The blue sea rolled in gentle waves, licking at the oak hull of the Laughing Lion.
A salty breeze swept across the deck, lifting the damp strands of hair clinging to Lo Quen's forehead.
Hunched over, he gripped the fishing net with both hands, knuckles whitening from the strain.
This was the ninth day since his Transmigration.
He was no longer the college student who sat before a computer, jungling with Shyvana and roaming Summoner's Rift.
Now he was "Lo Quen," a thirteen-year-old boy, son of a smith from a small town in Yi Ti by the Jade Sea.
Three months ago, the Dothraki horsemen had swept through like a plague of locusts, crushing his home and selling him through slave markets. In the end, he was bought by a Westerosi adventurer named Gerion Lannister, becoming the lowest of the low aboard the Laughing Lion, a ship bound for an uncertain fate.
Gerion Lannister.
That name alone was enough to sink Lo Quen's heart to the bottom of the sea.
Having read A Song of Ice and Fire, he knew well that this man was Tywin Lannister's younger brother.
Yi Ti, the Dothraki, Volantis, Westeros...
Other transmigrators became lords, princes, or knights' squires. He, however, was a slave—a smith's son from Yi Ti who didn't even know where he would be tomorrow.
From the bow came a sharp voice, thick with the accent of Volantis, breaking through his heavy thoughts.
"Gerion, how much longer until we reach Valyria? We've been drifting on this damned sea for half a month. Is something wrong with your charts? Bring them out and let everyone see, or who knows what tricks you're hiding!"

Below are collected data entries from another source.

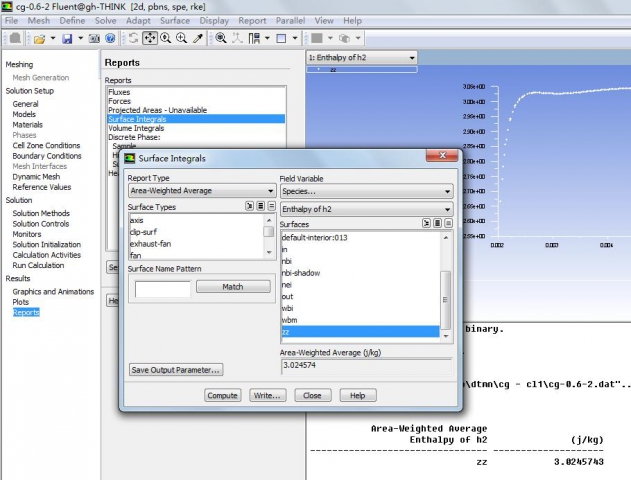The height and width of the screenshot is (480, 631).
Task: Select the Translate view arrows tool
Action: tap(149, 38)
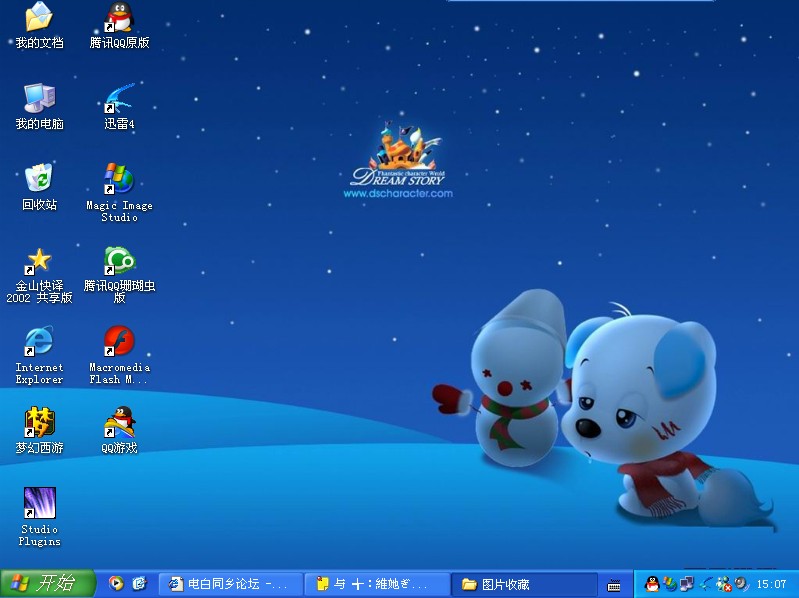Open the volume speaker tray icon
Viewport: 799px width, 598px height.
coord(741,583)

The speaker was a gaunt middle-aged man. Beneath his short, curly brown hair, a jagged rose-red scar cut diagonally from his forehead to the corner of his left eye, like an ugly centipede.
His piercing gaze was fixed squarely on Gerion, who stood at the foredeck.
Gerion Lannister didn't answer right away.
His tall frame stood firm at the bow as he peered through a red-copper Myrish lens tube, staring hard at the horizon as if he could pierce through the endless blue.
After a moment, he lowered the tube, his blue eyes calm as still water as they turned toward the scarred man—Lened.
"Lened, the charts are sound. I spent over a decade obtaining them and won't hand them over so easily. If you want treasure, stop probing and follow my command. Otherwise..."
He paused, his gaze sweeping over Lened's dark expression. "This ship can sail without you."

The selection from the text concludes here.